━━━━━ Text section ━━━━━

Metric tensor Determinant

[PLuz]

Hello,

So, given two points, $x$ and $x'$, in a Lorentzian manifold (although I think it's the same for a Riemannian one). If in $x$ the determinant of the metric is $g$ and in the point $x'$ is $g'$. How are $g$ and $g'$ related?By any means can $g=g'$? In what conditions?

I'm sorry if this is a dumb question but when prooving an equation I found out that it holds only if and only if $g=g'$ and I don't think that this is always true.

Thank you.

 

[George Jones]

These are two different points, right? If so, there is, in general, no relation between $g$ and $g'$.

If it is actually two different coordinate representations of the same point, then $g' = J^2 g$, where $J$ is the Jacobian of the coordinate transformation.

 

[PLuz]

Thank you for the prompt response.
The notation might have not been the best, sorry; it were two distinct points in a manifold.

What if the point $x'$ were in a sufficiently small neighborhood of $x$ and vice versa (the neighborhoods may not be the same). Aren't tensors defined in a small neighborhood of a point: since they represent a multilinear map?

Thank you, and sorry if I'm really confused about the concepts.

 

[bcrowell]

Given a manifold, you can put any metric on it that you like. Just choose any smooth function that has the same signature everywhere.

It would be unusual if the signature of the metric varied from point to point. If this happens in actual applications, it's usually a sign that you chose a bad coordinate system, which can be related via a singular transformation to some other, better system of coordinates. (Differential geometry is agnostic about coordinates, but only up to a smooth, one-to-one mapping, not up to any mapping at all.)

I think the metric does have to be free of intrinsic singularities (as opposed to mere coordinate singularities). When a singularity turns up in general relativity, for example, we define the singularity not to be a point in the manifold at all. So for this reason, I think the answer to your #3 is that yes, g and g' are related if x and x' are close. For x and x' sufficiently close, g and g' can be made as close as desired.

━━━━━

- **Stated goal A**
In the metric determinant thread, swap "Jacobian" for "Jacobian determinant" and restate the passage that begins at the words "If it is actually" and stops after "the coordinate transformation.".
- **Stated goal B**
Name every username that appears as a poster in the metric determinant thread.
- **Stated goal C**
Go on with the metric determinant thread from its last sentence.

━━━━━ Listing ━━━━━

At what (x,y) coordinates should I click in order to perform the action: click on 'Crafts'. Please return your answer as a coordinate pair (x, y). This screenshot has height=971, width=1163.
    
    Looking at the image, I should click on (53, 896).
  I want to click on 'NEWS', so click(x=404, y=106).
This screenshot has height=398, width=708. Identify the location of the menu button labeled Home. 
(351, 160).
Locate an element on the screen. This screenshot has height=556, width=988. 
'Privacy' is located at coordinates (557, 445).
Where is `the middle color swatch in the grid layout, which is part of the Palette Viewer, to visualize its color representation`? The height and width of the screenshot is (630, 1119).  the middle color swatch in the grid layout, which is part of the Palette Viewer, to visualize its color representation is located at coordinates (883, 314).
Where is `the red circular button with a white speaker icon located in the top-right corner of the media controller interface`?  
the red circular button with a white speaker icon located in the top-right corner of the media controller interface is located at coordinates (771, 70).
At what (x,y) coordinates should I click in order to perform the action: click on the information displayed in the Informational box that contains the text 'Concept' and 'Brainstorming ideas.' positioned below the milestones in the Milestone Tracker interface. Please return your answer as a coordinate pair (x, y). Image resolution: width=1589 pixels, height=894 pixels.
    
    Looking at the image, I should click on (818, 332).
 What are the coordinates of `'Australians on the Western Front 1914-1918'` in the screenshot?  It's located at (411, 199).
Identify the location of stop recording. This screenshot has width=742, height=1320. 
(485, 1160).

━━━━━

- **Exercise result A**
If it is actually two different coordinate representations of the same point, then $g' = J^2 g$, where $J$ is the Jacobian determinant of the coordinate transformation.

- **Exercise result B**
PLuz, George Jones, bcrowell

- **Exercise result C**
 

[haushofer]

These are two different points, right? If so, there is, in general, no relation between $g$ and $g'$.

If it is actually two different coordinate representations of the same point, then $g' = J^2 g$, where $J$ is the Jacobian of the coordinate transformation.

I don't get this. The tensor transo. law of the metric can be considered to be active. Then I can use your formula. And relate g(x) and g'(x'), where x and x' are different points (different coordinates in the same chart).

 

[TrickyDicky]

When a singularity turns up in general relativity, for example, we define the singularity not to be a point in the manifold at all.

How is this different from cheating (mathematically speaking)?

 

[HallsofIvy]

How is this different from cheating (mathematically speaking)?

It isn't. But, after all, "cheating" is a well-respected mathematical method!

 

[TrickyDicky]

It isn't. But, after all, "cheating" is a well-respected mathematical method!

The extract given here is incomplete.